• _What you need to do_
Line by line, check the data for the string "agent" and state how many lines have it, nothing more.

• _Input data_

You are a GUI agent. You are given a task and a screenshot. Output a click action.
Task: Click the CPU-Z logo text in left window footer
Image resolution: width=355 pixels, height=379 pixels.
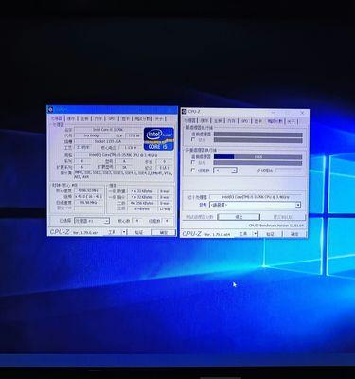pos(60,232)
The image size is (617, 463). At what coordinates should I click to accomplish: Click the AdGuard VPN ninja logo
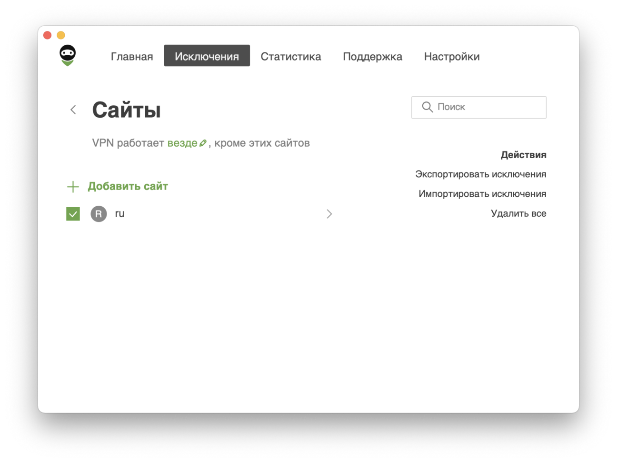[x=68, y=55]
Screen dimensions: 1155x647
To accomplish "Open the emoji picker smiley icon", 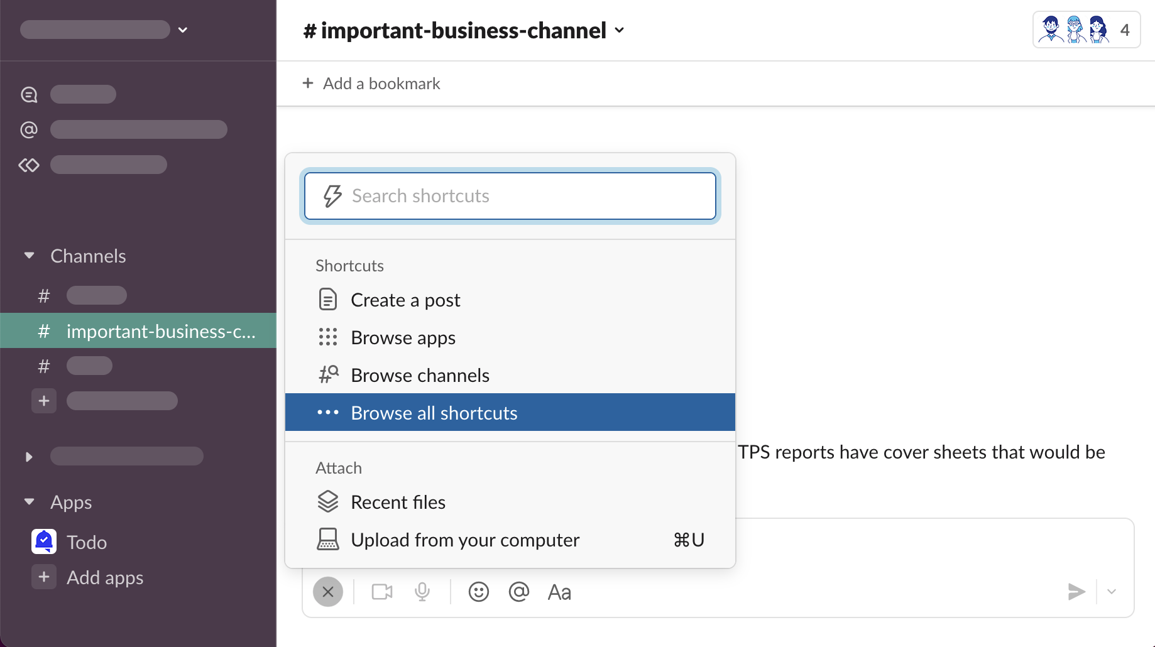I will pyautogui.click(x=478, y=592).
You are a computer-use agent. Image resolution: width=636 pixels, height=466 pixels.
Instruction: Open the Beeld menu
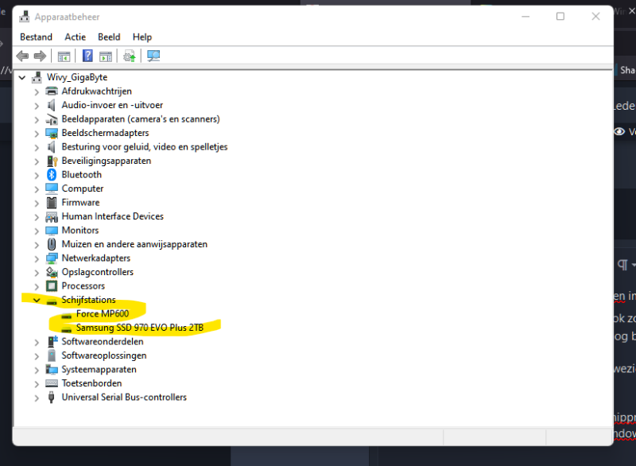click(x=109, y=37)
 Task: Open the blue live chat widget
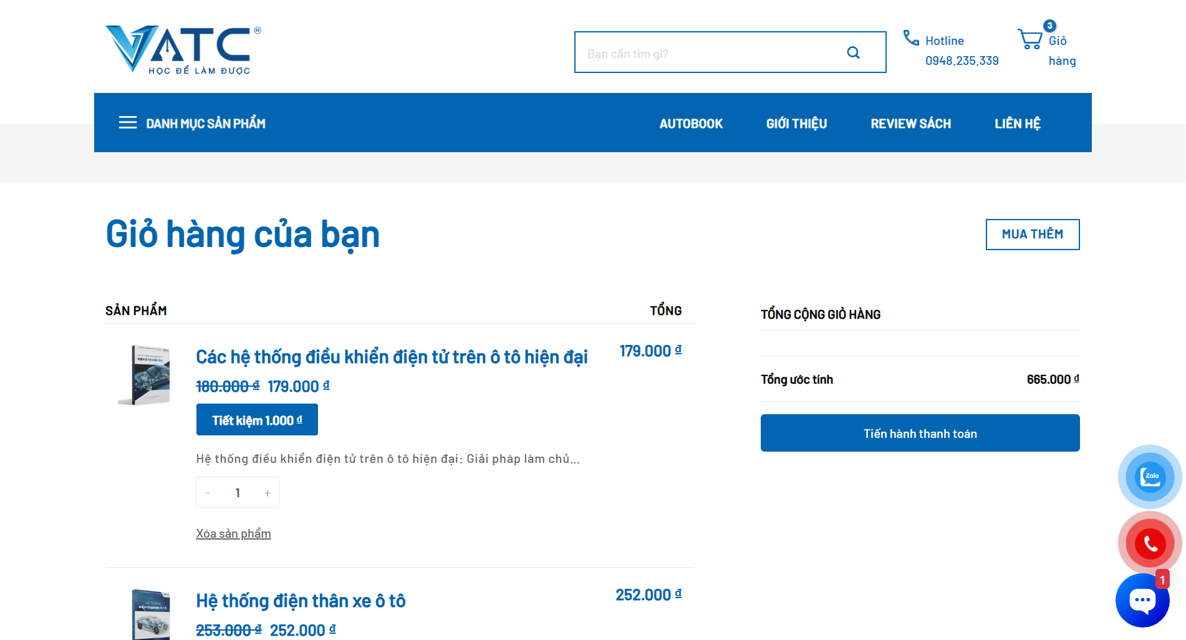tap(1142, 600)
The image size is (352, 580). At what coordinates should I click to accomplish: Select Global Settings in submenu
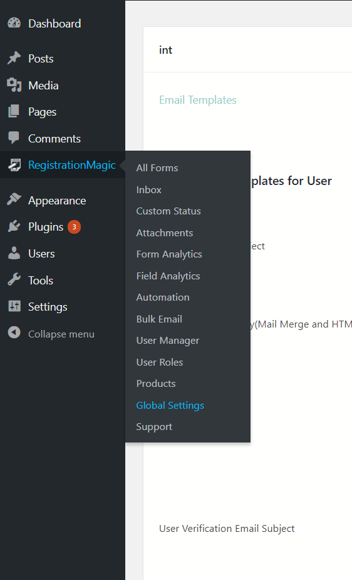[170, 406]
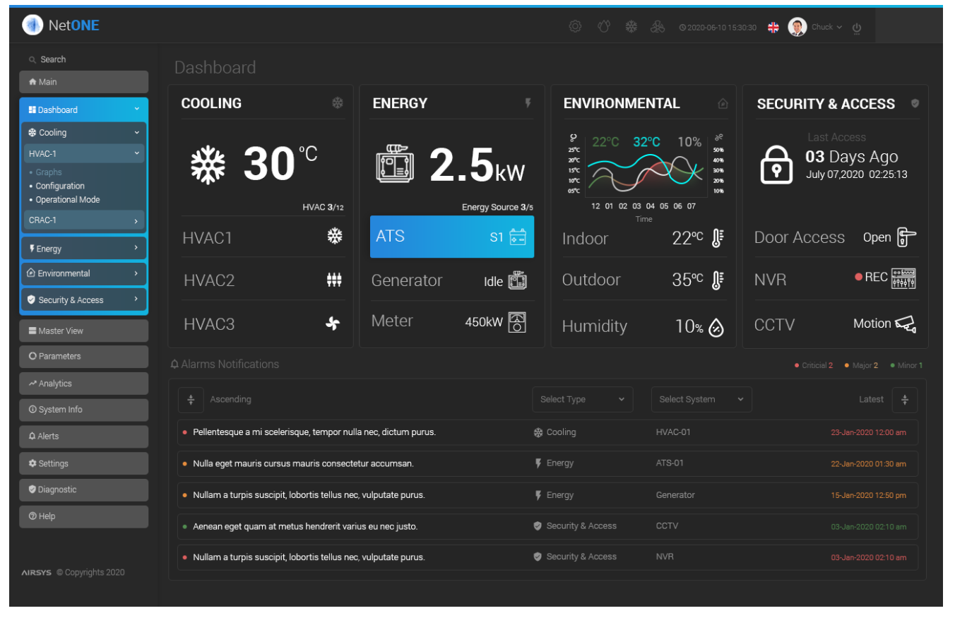Click the CCTV camera icon

[905, 323]
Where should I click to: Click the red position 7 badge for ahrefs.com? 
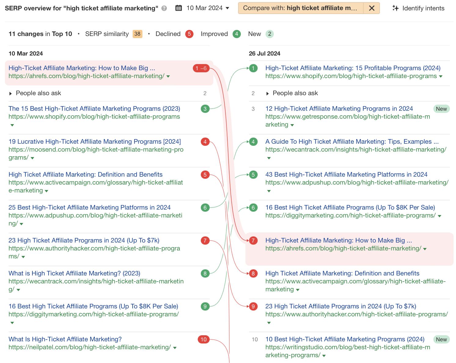(x=253, y=240)
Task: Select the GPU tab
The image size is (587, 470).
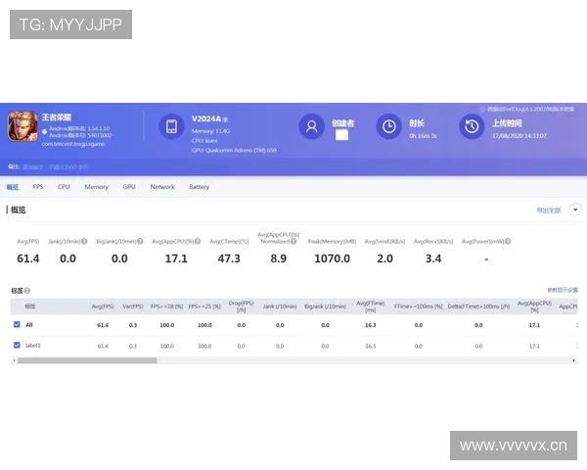Action: (129, 187)
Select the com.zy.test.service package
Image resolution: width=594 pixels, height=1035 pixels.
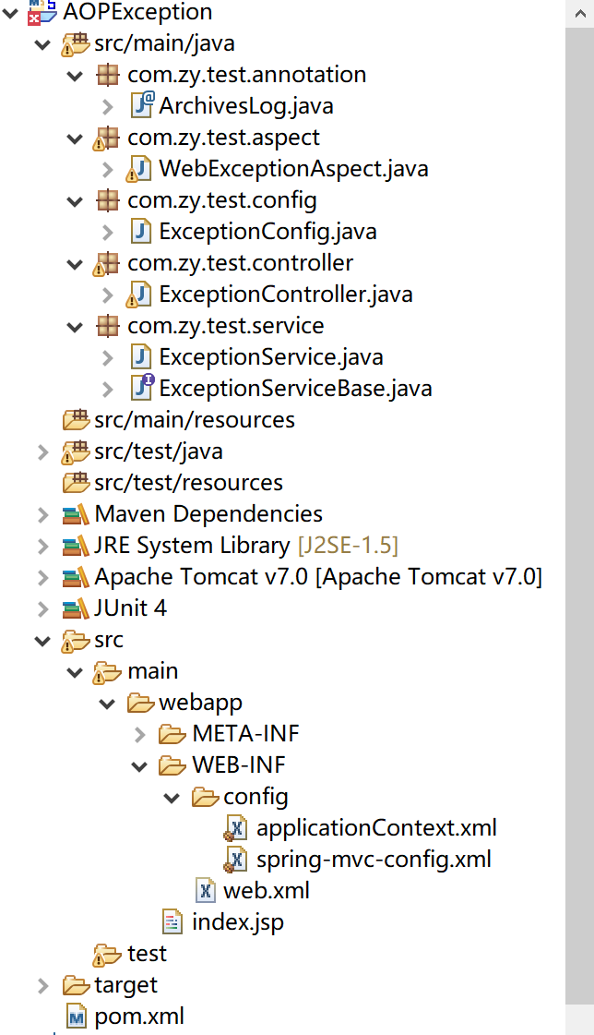pos(225,325)
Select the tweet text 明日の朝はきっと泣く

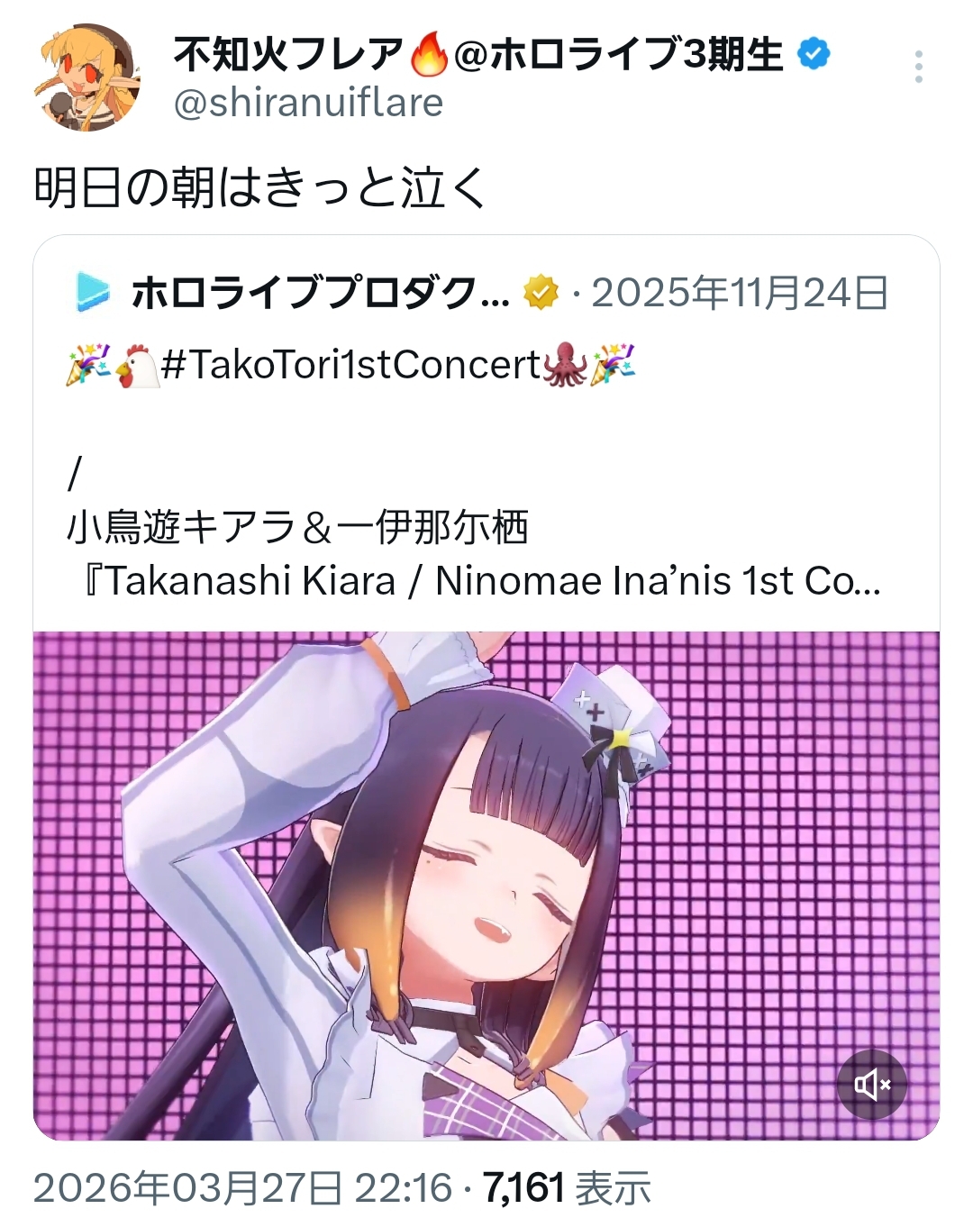point(261,188)
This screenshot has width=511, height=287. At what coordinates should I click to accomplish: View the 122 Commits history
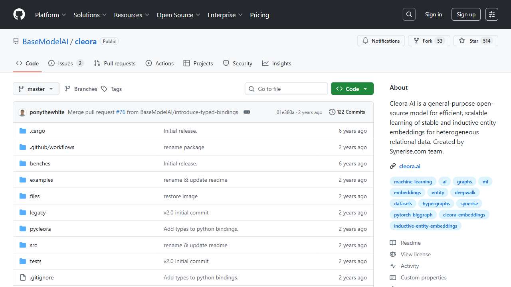point(347,112)
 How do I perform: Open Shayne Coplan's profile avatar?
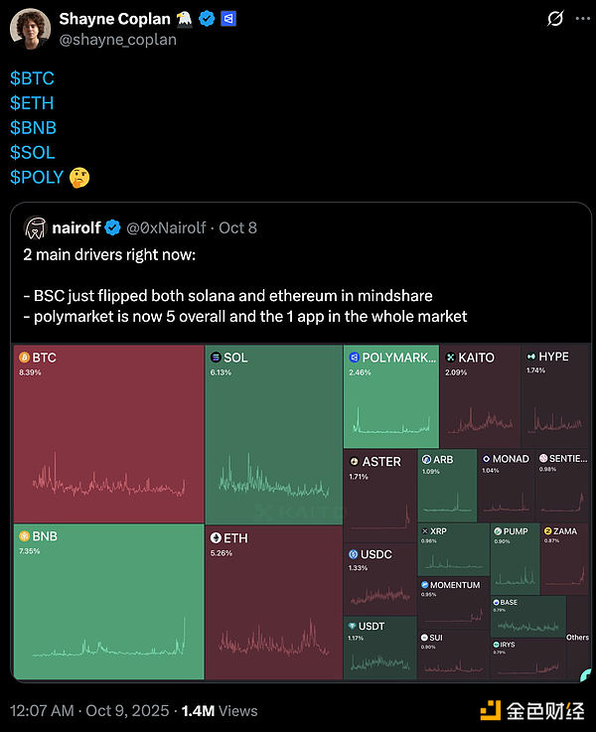pos(31,29)
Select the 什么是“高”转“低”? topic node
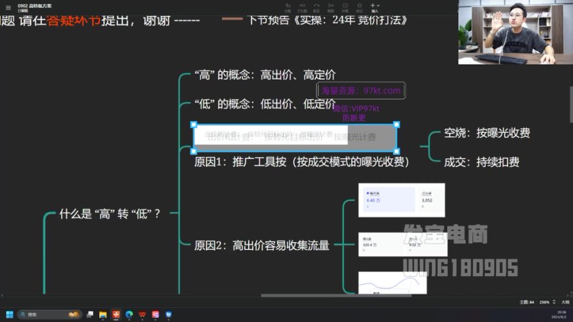Viewport: 573px width, 322px height. (x=110, y=214)
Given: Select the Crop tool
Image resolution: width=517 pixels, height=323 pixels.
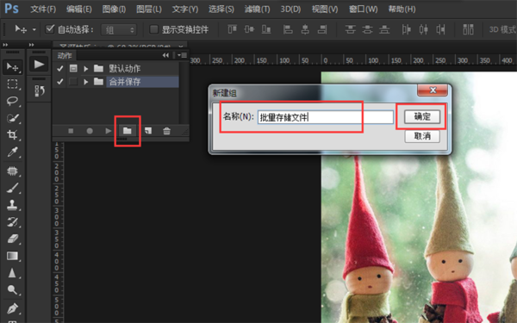Looking at the screenshot, I should 13,135.
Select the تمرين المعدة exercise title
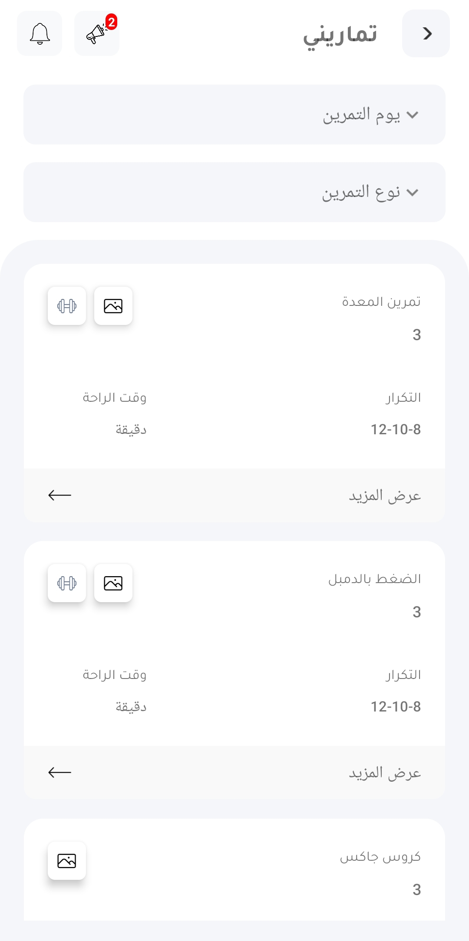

• _Exercise output_
2